• _Problem description_
Set down exactly the stretch of lines below that opens at the line containing "Podcast (71, 30)" and continues through the last line of the entries, and nothing else.

(Pixel coordinate grounding data)
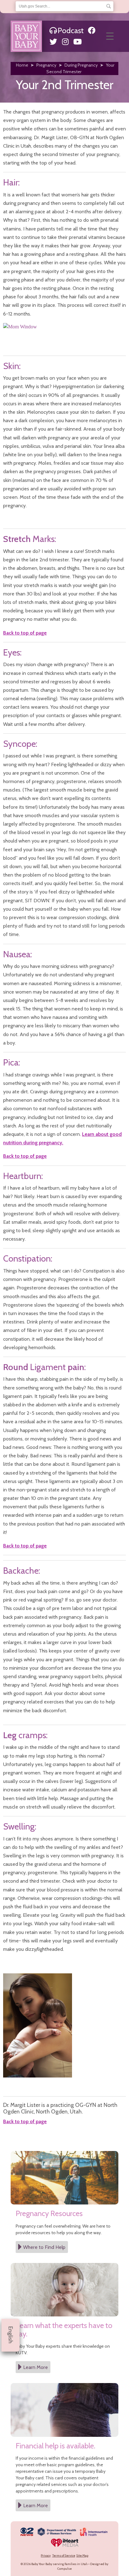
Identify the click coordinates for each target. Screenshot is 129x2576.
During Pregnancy (81, 65)
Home (22, 65)
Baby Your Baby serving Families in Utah (59, 2564)
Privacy (46, 2555)
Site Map (82, 2555)
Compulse (64, 2569)
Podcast (71, 30)
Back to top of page (25, 633)
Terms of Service (63, 2555)
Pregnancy (46, 65)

• _Final answer_
Podcast (71, 30)
Back to top of page (25, 633)
Terms of Service (63, 2555)
Pregnancy (46, 65)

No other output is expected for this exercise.